* **Stored data entries**
====
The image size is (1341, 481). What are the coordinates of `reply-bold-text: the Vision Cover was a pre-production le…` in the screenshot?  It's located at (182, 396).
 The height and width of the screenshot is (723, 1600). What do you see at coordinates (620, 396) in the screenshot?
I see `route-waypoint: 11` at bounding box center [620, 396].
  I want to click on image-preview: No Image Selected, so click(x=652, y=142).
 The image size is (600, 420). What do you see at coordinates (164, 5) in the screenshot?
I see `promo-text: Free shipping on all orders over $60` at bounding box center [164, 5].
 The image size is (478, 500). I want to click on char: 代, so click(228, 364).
====
* **To do**
Please retype every line of the data above exactly, keeping each character unchanged.

* **Expected answer**
The image size is (1341, 481). What are the coordinates of `reply-bold-text: the Vision Cover was a pre-production le…` in the screenshot?  It's located at (182, 396).
 The height and width of the screenshot is (723, 1600). What do you see at coordinates (620, 396) in the screenshot?
I see `route-waypoint: 11` at bounding box center [620, 396].
  I want to click on image-preview: No Image Selected, so click(x=652, y=142).
 The image size is (600, 420). What do you see at coordinates (164, 5) in the screenshot?
I see `promo-text: Free shipping on all orders over $60` at bounding box center [164, 5].
 The image size is (478, 500). I want to click on char: 代, so click(228, 364).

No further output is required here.